Transcribe the line that contains "Where should I click to: Open" and every line after it to the end of the records, exactly and nothing else. Skip the pictures.

Start of PROVIDED DATA

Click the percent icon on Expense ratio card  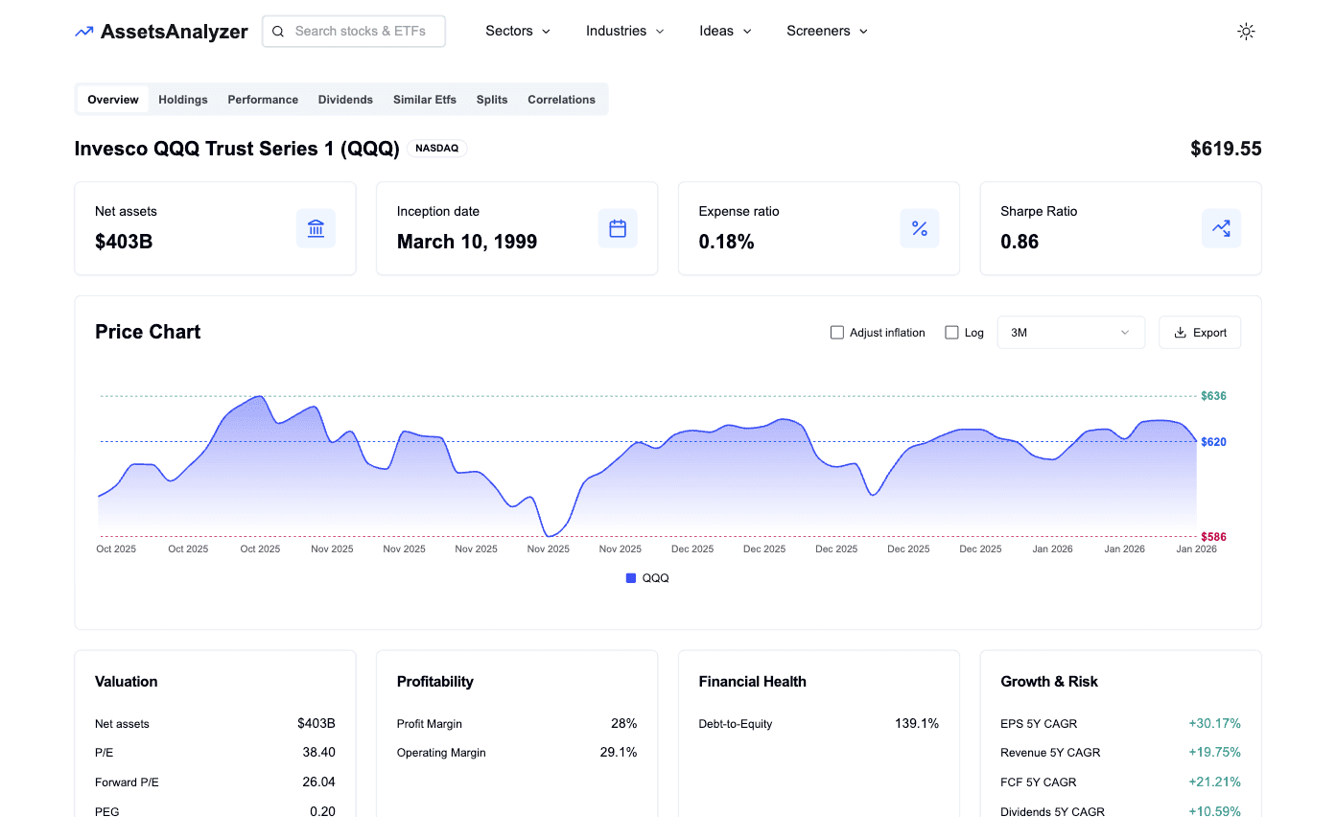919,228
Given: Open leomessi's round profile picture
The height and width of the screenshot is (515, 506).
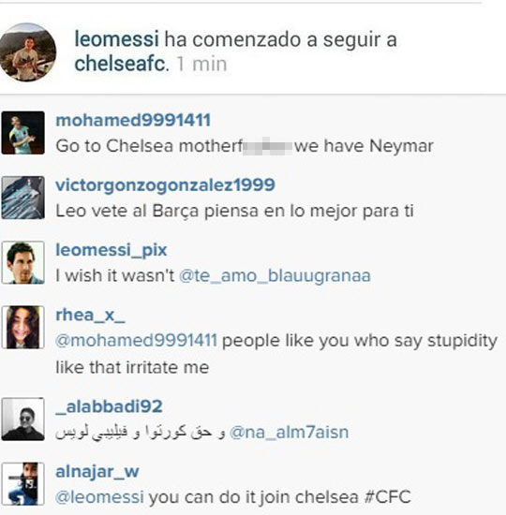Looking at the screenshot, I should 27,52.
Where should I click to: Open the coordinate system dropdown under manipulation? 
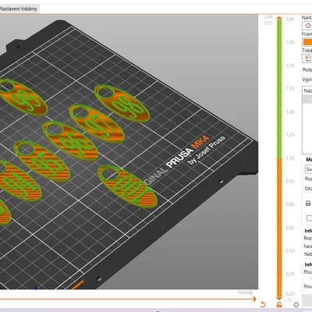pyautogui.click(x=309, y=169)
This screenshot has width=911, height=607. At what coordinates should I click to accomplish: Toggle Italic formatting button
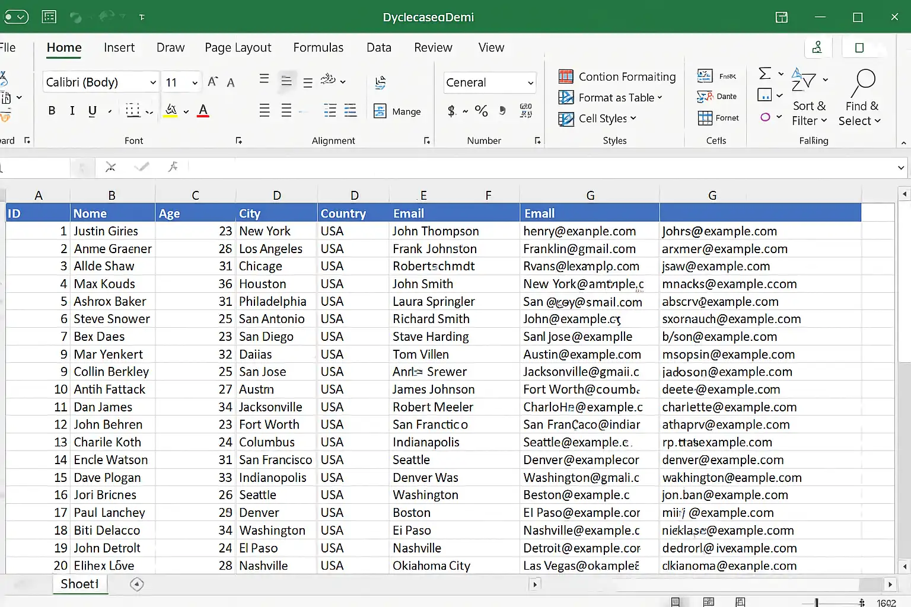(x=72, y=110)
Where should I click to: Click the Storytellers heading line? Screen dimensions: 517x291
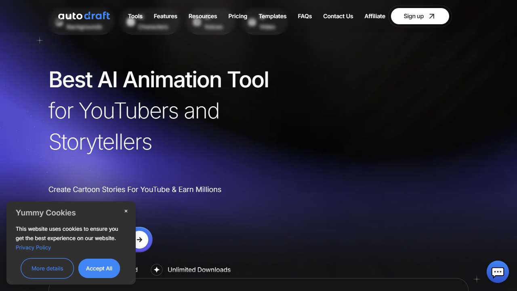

End of PROVIDED DATA

### WRITTEN RESPONSE
Where should I click to: Open the coordinate system dropdown under manipulation? 
pyautogui.click(x=309, y=169)
This screenshot has width=911, height=607. At what coordinates should I click to accomplish: Toggle Italic formatting button
(x=72, y=110)
Where should I click to: Click the Storytellers heading line? Screen dimensions: 517x291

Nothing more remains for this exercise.